An Organized Mind
The constant flurry and availability of information, at work and life in general, makes it challenging to focus. Distractions and interruptions are something we are all learning to manage effectively in order to make the most of our time and creativity.
Daniel Levitin, bestselling author of The Organized Mind: Thinking Straight in the Age of Information Overload, says “Highly successful people have learned to maximize their creativity, and efficiency, by organizing their lives so that they spend less time on the mundane, and more time on the inspiring, comforting, and rewarding things in life.”
Here are five of Levitin’s suggestions for how to create the calm that comes from giving our brains less to think about, and ideas for implementing them.
Give things a place. Use bowls, trays, hooks, and baskets for your keys, wallets, and purses. Keep a tote by the door for outgoing mail, packages, and dry cleaning. Storing and retrieving becomes automatic.
Create visual cues for remembering important things. A post-it on the bathroom mirror or refrigerator, or an empty milk carton with your keys, will help you remember things when you’re in the flow of your daily routine.

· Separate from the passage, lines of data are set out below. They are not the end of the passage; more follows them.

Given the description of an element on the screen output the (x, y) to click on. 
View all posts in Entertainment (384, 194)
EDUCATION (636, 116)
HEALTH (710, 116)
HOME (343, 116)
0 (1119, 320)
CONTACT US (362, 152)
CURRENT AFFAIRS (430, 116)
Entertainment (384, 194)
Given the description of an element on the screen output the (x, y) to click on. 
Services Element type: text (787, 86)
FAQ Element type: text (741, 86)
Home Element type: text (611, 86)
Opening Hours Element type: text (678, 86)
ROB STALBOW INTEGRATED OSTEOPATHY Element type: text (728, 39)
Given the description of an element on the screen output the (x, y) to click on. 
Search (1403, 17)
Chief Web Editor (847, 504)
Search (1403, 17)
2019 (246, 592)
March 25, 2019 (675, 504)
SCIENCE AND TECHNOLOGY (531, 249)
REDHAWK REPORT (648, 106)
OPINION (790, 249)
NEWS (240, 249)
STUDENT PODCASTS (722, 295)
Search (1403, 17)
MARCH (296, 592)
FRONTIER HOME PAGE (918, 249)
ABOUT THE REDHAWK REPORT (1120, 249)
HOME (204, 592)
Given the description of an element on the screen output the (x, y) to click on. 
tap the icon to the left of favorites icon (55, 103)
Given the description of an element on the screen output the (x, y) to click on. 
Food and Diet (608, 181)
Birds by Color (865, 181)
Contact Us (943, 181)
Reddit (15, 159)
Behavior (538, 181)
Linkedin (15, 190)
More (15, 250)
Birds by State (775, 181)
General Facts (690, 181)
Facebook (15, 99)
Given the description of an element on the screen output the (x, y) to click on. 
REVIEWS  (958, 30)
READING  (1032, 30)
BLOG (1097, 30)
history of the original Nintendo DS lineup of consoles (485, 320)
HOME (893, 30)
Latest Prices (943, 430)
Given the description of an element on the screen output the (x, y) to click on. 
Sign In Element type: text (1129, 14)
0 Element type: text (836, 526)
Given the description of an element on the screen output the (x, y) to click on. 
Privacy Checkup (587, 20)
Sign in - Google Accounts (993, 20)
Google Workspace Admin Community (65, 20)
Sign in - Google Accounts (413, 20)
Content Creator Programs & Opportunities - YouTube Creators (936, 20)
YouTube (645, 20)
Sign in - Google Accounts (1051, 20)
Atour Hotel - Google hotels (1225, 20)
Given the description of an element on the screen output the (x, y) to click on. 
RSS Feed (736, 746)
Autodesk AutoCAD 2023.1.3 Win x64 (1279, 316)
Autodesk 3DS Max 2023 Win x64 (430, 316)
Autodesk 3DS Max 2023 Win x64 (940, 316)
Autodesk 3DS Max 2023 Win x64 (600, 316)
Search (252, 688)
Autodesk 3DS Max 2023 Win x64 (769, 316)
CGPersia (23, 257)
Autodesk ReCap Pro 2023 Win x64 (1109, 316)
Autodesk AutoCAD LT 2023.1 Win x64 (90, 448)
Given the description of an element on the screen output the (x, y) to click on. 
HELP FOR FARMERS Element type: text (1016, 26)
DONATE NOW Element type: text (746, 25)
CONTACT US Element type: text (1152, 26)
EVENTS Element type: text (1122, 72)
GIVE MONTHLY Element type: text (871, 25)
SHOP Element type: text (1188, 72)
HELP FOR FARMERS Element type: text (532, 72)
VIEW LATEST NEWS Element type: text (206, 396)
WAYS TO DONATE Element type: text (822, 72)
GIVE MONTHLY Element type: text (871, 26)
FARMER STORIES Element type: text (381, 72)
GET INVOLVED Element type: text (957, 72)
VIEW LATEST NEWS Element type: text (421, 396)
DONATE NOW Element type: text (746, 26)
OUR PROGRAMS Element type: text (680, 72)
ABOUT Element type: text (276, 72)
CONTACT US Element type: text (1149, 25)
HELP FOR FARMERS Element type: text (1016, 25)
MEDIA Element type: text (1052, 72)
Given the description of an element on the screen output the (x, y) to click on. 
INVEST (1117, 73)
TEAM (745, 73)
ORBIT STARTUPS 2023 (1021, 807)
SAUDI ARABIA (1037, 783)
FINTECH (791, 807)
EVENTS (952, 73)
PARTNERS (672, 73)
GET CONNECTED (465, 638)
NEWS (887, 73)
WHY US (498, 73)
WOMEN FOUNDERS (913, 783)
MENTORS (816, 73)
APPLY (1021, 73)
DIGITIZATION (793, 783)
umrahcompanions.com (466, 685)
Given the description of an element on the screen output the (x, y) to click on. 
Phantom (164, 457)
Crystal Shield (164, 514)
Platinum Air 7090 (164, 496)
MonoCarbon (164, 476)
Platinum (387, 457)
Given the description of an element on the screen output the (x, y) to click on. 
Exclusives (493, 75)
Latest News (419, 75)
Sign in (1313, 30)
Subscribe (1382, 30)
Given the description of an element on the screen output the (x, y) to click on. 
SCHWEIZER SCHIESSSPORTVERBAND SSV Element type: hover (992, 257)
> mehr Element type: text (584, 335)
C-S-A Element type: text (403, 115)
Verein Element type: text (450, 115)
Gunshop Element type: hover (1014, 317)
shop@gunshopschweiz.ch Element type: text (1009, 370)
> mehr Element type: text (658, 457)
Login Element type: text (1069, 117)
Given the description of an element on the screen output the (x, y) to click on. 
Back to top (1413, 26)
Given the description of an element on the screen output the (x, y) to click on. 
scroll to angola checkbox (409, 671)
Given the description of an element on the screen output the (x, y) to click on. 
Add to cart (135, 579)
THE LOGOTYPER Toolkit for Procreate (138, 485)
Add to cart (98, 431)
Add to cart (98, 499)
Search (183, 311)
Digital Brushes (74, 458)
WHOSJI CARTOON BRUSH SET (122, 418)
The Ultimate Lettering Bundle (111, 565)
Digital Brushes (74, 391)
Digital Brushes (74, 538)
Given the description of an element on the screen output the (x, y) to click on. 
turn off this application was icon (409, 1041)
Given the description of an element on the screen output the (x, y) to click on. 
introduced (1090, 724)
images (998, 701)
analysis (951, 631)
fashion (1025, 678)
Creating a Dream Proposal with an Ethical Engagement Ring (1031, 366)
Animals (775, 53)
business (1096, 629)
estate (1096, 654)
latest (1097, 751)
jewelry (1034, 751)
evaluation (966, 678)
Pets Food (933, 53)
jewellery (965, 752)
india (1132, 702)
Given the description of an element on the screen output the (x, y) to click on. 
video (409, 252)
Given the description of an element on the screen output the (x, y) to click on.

Focus. Try setting a timer for 45-50 minutes and work on one task without interruption. Research says you shouldn’t intersperse little tasks (like checking email) throughout your day. Allocate a couple blocks of time each day to take care of the smaller tasks.
Don’t over-organize. "The obvious rule of efficiency is you don’t want to spend more time organizing than it’s worth. If you’re finding things quickly enough as it is, then don’t go to all the trouble.”
Don’t dilly-dally over things that don’t matter. “Figure out what your time is worth or what you and your company stand to gain or lose, and figure out how much time is worth investing in the decision.” Prioritize.